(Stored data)
::::::
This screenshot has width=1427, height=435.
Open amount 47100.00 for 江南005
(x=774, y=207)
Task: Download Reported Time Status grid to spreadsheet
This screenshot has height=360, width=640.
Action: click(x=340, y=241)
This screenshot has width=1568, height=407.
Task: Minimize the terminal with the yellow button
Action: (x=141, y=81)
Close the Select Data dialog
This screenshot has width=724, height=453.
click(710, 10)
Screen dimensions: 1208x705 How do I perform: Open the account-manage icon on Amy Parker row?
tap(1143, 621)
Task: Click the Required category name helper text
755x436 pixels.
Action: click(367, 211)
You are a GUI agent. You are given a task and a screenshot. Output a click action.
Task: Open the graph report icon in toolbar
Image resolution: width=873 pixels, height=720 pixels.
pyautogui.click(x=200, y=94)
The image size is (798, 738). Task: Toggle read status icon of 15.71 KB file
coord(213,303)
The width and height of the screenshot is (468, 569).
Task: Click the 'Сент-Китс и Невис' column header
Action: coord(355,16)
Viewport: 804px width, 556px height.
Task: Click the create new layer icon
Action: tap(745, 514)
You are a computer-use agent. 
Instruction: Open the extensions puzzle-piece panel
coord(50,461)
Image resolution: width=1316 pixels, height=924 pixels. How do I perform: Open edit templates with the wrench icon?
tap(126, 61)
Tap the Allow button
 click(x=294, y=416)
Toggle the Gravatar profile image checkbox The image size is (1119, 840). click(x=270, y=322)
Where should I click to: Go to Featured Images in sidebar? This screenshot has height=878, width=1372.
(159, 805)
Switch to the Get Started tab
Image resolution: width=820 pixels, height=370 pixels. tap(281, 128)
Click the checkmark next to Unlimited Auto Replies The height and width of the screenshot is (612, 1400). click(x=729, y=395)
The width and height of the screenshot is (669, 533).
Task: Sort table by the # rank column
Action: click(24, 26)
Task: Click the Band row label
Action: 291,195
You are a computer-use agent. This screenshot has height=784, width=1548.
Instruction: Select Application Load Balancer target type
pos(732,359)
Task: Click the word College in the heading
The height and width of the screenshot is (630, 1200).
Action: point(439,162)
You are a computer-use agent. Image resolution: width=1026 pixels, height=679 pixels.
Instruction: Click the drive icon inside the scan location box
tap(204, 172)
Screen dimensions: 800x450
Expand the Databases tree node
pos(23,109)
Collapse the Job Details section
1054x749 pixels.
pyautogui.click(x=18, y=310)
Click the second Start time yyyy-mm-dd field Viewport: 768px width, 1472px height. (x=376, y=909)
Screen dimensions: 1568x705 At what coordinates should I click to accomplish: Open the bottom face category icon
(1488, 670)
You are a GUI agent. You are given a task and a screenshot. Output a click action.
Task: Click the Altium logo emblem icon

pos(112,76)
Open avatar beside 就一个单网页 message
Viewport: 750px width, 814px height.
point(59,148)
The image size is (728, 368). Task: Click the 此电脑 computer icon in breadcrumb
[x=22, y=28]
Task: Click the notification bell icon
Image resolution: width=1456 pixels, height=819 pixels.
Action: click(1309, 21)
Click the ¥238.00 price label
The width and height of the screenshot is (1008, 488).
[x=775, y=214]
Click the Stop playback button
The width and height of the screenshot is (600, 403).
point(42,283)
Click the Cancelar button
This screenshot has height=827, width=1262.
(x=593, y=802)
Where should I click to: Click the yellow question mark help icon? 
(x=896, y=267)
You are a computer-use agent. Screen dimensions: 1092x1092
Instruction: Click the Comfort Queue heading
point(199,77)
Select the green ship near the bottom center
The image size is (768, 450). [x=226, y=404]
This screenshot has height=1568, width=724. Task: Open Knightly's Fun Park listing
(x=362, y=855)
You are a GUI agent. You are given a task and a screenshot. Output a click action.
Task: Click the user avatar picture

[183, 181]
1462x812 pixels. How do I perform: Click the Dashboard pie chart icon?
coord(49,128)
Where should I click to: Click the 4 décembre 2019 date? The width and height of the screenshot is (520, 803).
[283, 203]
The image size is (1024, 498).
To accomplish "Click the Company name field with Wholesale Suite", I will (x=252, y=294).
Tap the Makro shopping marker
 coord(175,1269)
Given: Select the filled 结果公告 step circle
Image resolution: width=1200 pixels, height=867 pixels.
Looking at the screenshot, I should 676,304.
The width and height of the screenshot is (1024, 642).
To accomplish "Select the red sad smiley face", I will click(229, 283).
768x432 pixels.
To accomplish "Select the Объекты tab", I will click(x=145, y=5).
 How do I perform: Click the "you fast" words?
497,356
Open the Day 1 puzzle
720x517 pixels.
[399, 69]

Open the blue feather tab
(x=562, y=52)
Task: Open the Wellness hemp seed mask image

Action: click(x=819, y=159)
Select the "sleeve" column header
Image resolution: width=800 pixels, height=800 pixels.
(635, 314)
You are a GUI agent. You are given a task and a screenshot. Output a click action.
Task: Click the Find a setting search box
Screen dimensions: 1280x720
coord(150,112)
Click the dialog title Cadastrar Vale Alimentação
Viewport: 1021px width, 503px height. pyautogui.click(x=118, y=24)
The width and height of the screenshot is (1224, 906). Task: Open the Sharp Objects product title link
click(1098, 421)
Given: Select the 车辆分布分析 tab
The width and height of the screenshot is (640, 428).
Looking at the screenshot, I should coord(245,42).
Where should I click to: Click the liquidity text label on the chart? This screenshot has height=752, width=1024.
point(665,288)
::::::
§ REQUIREMENT:
Would you please give the data above again, exactly as it appears?

§ RESPONSE AREA:
This screenshot has width=1427, height=435.
Open amount 47100.00 for 江南005
(x=774, y=207)
Task: Download Reported Time Status grid to spreadsheet
This screenshot has height=360, width=640.
Action: click(x=340, y=241)
This screenshot has width=1568, height=407.
Task: Minimize the terminal with the yellow button
Action: (x=141, y=81)
Close the Select Data dialog
This screenshot has width=724, height=453.
click(710, 10)
Screen dimensions: 1208x705 How do I perform: Open the account-manage icon on Amy Parker row?
tap(1143, 621)
Task: Click the Required category name helper text
755x436 pixels.
Action: click(367, 211)
You are a GUI agent. You are given a task and a screenshot. Output a click action.
Task: Open the graph report icon in toolbar
Image resolution: width=873 pixels, height=720 pixels.
pyautogui.click(x=200, y=94)
The image size is (798, 738). Task: Toggle read status icon of 15.71 KB file
coord(213,303)
The width and height of the screenshot is (468, 569).
Task: Click the 'Сент-Китс и Невис' column header
Action: coord(355,16)
Viewport: 804px width, 556px height.
Task: Click the create new layer icon
Action: tap(745, 514)
You are a computer-use agent. 
Instruction: Open the extensions puzzle-piece panel
coord(50,461)
Image resolution: width=1316 pixels, height=924 pixels. How do I perform: Open edit templates with the wrench icon?
tap(126, 61)
Tap the Allow button
 click(x=294, y=416)
Toggle the Gravatar profile image checkbox The image size is (1119, 840). click(x=270, y=322)
Where should I click to: Go to Featured Images in sidebar? This screenshot has height=878, width=1372.
(159, 805)
Switch to the Get Started tab
Image resolution: width=820 pixels, height=370 pixels. tap(281, 128)
Click the checkmark next to Unlimited Auto Replies The height and width of the screenshot is (612, 1400). click(x=729, y=395)
The width and height of the screenshot is (669, 533).
Task: Sort table by the # rank column
Action: click(24, 26)
Task: Click the Band row label
Action: 291,195
You are a computer-use agent. This screenshot has height=784, width=1548.
Instruction: Select Application Load Balancer target type
pos(732,359)
Task: Click the word College in the heading
The height and width of the screenshot is (630, 1200).
Action: point(439,162)
You are a computer-use agent. Image resolution: width=1026 pixels, height=679 pixels.
Instruction: Click the drive icon inside the scan location box
tap(204, 172)
Screen dimensions: 800x450
Expand the Databases tree node
pos(23,109)
Collapse the Job Details section
1054x749 pixels.
pyautogui.click(x=18, y=310)
Click the second Start time yyyy-mm-dd field Viewport: 768px width, 1472px height. (x=376, y=909)
Screen dimensions: 1568x705 At what coordinates should I click to accomplish: Open the bottom face category icon
(1488, 670)
You are a GUI agent. You are given a task and a screenshot. Output a click action.
Task: Click the Altium logo emblem icon

pos(112,76)
Open avatar beside 就一个单网页 message
Viewport: 750px width, 814px height.
point(59,148)
The image size is (728, 368). Task: Click the 此电脑 computer icon in breadcrumb
[x=22, y=28]
Task: Click the notification bell icon
Image resolution: width=1456 pixels, height=819 pixels.
Action: click(1309, 21)
Click the ¥238.00 price label
The width and height of the screenshot is (1008, 488).
[x=775, y=214]
Click the Stop playback button
The width and height of the screenshot is (600, 403).
point(42,283)
Click the Cancelar button
This screenshot has height=827, width=1262.
(x=593, y=802)
Where should I click to: Click the yellow question mark help icon? 
(x=896, y=267)
You are a computer-use agent. Screen dimensions: 1092x1092
Instruction: Click the Comfort Queue heading
point(199,77)
Select the green ship near the bottom center
The image size is (768, 450). [x=226, y=404]
This screenshot has height=1568, width=724. Task: Open Knightly's Fun Park listing
(x=362, y=855)
You are a GUI agent. You are given a task and a screenshot. Output a click action.
Task: Click the user avatar picture

[183, 181]
1462x812 pixels. How do I perform: Click the Dashboard pie chart icon?
coord(49,128)
Where should I click to: Click the 4 décembre 2019 date? The width and height of the screenshot is (520, 803).
[283, 203]
The image size is (1024, 498).
To accomplish "Click the Company name field with Wholesale Suite", I will (x=252, y=294).
Tap the Makro shopping marker
 coord(175,1269)
Given: Select the filled 结果公告 step circle
Image resolution: width=1200 pixels, height=867 pixels.
Looking at the screenshot, I should 676,304.
The width and height of the screenshot is (1024, 642).
To accomplish "Select the red sad smiley face", I will click(229, 283).
768x432 pixels.
To accomplish "Select the Объекты tab", I will click(x=145, y=5).
 How do I perform: Click the "you fast" words?
497,356
Open the Day 1 puzzle
720x517 pixels.
[399, 69]

Open the blue feather tab
(x=562, y=52)
Task: Open the Wellness hemp seed mask image

Action: click(x=819, y=159)
Select the "sleeve" column header
Image resolution: width=800 pixels, height=800 pixels.
(635, 314)
You are a GUI agent. You are given a task and a screenshot. Output a click action.
Task: Click the Find a setting search box
Screen dimensions: 1280x720
coord(150,112)
Click the dialog title Cadastrar Vale Alimentação
Viewport: 1021px width, 503px height. pyautogui.click(x=118, y=24)
The width and height of the screenshot is (1224, 906). Task: Open the Sharp Objects product title link
click(1098, 421)
Given: Select the 车辆分布分析 tab
The width and height of the screenshot is (640, 428).
Looking at the screenshot, I should coord(245,42).
Where should I click to: Click the liquidity text label on the chart? This screenshot has height=752, width=1024.
point(665,288)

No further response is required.